◆ **Supplied records**:
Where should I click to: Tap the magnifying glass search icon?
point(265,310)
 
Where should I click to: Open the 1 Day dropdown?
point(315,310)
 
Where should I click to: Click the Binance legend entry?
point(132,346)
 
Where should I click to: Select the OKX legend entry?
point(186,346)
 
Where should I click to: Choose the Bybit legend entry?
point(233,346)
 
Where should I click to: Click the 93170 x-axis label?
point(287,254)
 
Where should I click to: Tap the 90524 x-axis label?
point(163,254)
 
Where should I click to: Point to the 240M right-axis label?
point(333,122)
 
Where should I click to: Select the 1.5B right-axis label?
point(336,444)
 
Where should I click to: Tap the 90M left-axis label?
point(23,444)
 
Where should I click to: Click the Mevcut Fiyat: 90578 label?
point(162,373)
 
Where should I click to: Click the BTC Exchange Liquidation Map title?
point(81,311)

◆ **Stated exercise**: Reproduce the entire listing above verbatim, from the first line to the last.

◆ **Answer to the problem**:
Where should I click to: Tap the magnifying glass search icon?
point(265,310)
 
Where should I click to: Open the 1 Day dropdown?
point(315,310)
 
Where should I click to: Click the Binance legend entry?
point(132,346)
 
Where should I click to: Select the OKX legend entry?
point(186,346)
 
Where should I click to: Choose the Bybit legend entry?
point(233,346)
 
Where should I click to: Click the 93170 x-axis label?
point(287,254)
 
Where should I click to: Tap the 90524 x-axis label?
point(163,254)
 
Where should I click to: Point to the 240M right-axis label?
point(333,122)
 
Where should I click to: Select the 1.5B right-axis label?
point(336,444)
 
Where should I click to: Tap the 90M left-axis label?
point(23,444)
 
Where should I click to: Click the Mevcut Fiyat: 90578 label?
point(162,373)
 
Where should I click to: Click the BTC Exchange Liquidation Map title?
point(81,311)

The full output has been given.